Por qué gasta energía (y por qué eso es el punto)
Ese gasto convierte la historia de Bitcoin en algo carísimo de falsificar: reescribir el pasado exigiría rehacer todo el trabajo computacional acumulado, un coste en hardware y electricidad que supera el PIB de países medianos. La seguridad de Bitcoin no está en un secreto ni en una empresa: está en que mentir cuesta más de lo que renta. Se puede discutir si el mundo quiere pagar esa factura — es un debate legítimo, con matices sobre el uso creciente de energía excedente y renovable — pero llamarlo «desperdicio» es no haber entendido qué compra: la única base de datos de la historia que nadie ha podido corromper en quince años.
La economía del minero
El minero cobra dos cosas: la recompensa de bloque — 3,125 BTC desde el halving de 2024, y la mitad en el próximo — más las comisiones de las transacciones incluidas. Frente a eso, un negocio de márgenes brutales: electricidad (el 70-80% del coste), máquinas especializadas (ASIC) que quedan obsoletas en pocos años, refrigeración, mantenimiento. Cada halving recorta los ingresos a la mitad de un día para otro, y sobrevive quien consigue el kilovatio más barato del planeta — por eso la minería emigra constantemente hacia energía sobrante: hidroeléctrica, gas quemado en antorcha, excedentes solares.

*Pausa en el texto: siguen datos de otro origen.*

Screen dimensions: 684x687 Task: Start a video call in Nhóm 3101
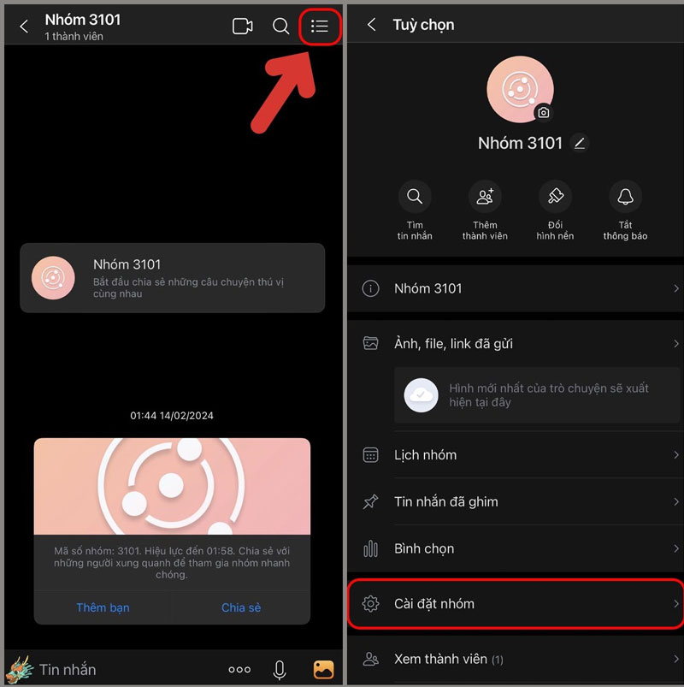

La evolución: del portátil a la industria
En 2009 se minaba con el procesador de un portátil. Siguieron las tarjetas gráficas, y desde 2013 los ASIC — chips que sólo saben hacer una cosa, billones de veces por segundo. Hoy es una industria de granjas cotizadas en bolsa con contratos energéticos propios. Los mineros individuales se agrupan en pools que reparten premios proporcionalmente — la lotería en peña de toda la vida.
¿Minar en casa en 2026?
La respuesta honesta para España: no, no es rentable. Con la electricidad doméstica española, un ASIC moderno pierde dinero — pagas más de luz de lo que produce, y encima calienta la habitación como un radiador de 3.000 vatios (que es lo que es). Quien quiera exposición al sector la tiene más simple: comprar Bitcoin directamente en un exchange serio es exposición sin factura eléctrica. Y si alguien te vende «contratos de minería en la nube» con rentabilidad garantizada, ya sabes en qué guía buscarlo.
Detalle fiscal por si acaso: minar en serio es una actividad económica a ojos de Hacienda, con alta y obligaciones propias.
Este contenido es informativo y no constituye asesoramiento financiero.